Juan Cole offers some insight into the Pat Robertson flap.
....Robertson, a former Marine and a rightwinger, may well have been alarmed that all this cakewalk talk could harm the Republican Party if the war was harder-fought than advertised.
So you can imagine Robertson warning Bush to tone down the over-optimistic talk and to ready the public for casualties.
But Bush was dealing with
Cheney/Rumsfeld reality not
"real" reality.
Bush would have been thinking about the war itself, and would have known that many Iraqi officers had already made a deal with the CIA to just leave the barracks and go home, ordering their men to do the same. And plus Bush knew about the US military's overwhelming air superiority, and ability to make mincemeat of the Iraqi tank corps from the air.

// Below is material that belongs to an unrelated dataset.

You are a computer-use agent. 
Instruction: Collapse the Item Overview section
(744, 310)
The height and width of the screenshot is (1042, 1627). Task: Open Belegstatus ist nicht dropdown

So Bush expected few or no casualties. And March 19-April 9, during the period the US was overthrowing the Baath regime and actively attacking the Iraqi military, only a little over a hundred US servicemen were killed, as I remember. That is not "no casualties," especially for them and their families, but it is a small number.....
Clearly Bush did not foresee further casualties as the result of a guerrilla war after the main war. There were other US government analysts who did fear that kind of trouble, especially at the CIA and in the State Department, but they were actively ignored.
The significance of Robertsons statement:
It may well be that the real significance of Robertson's statement is an indication that the US evangelicals are rethinking their support of the Iraq War. If that were true, it would signal big problems for Bush in the forthcoming election.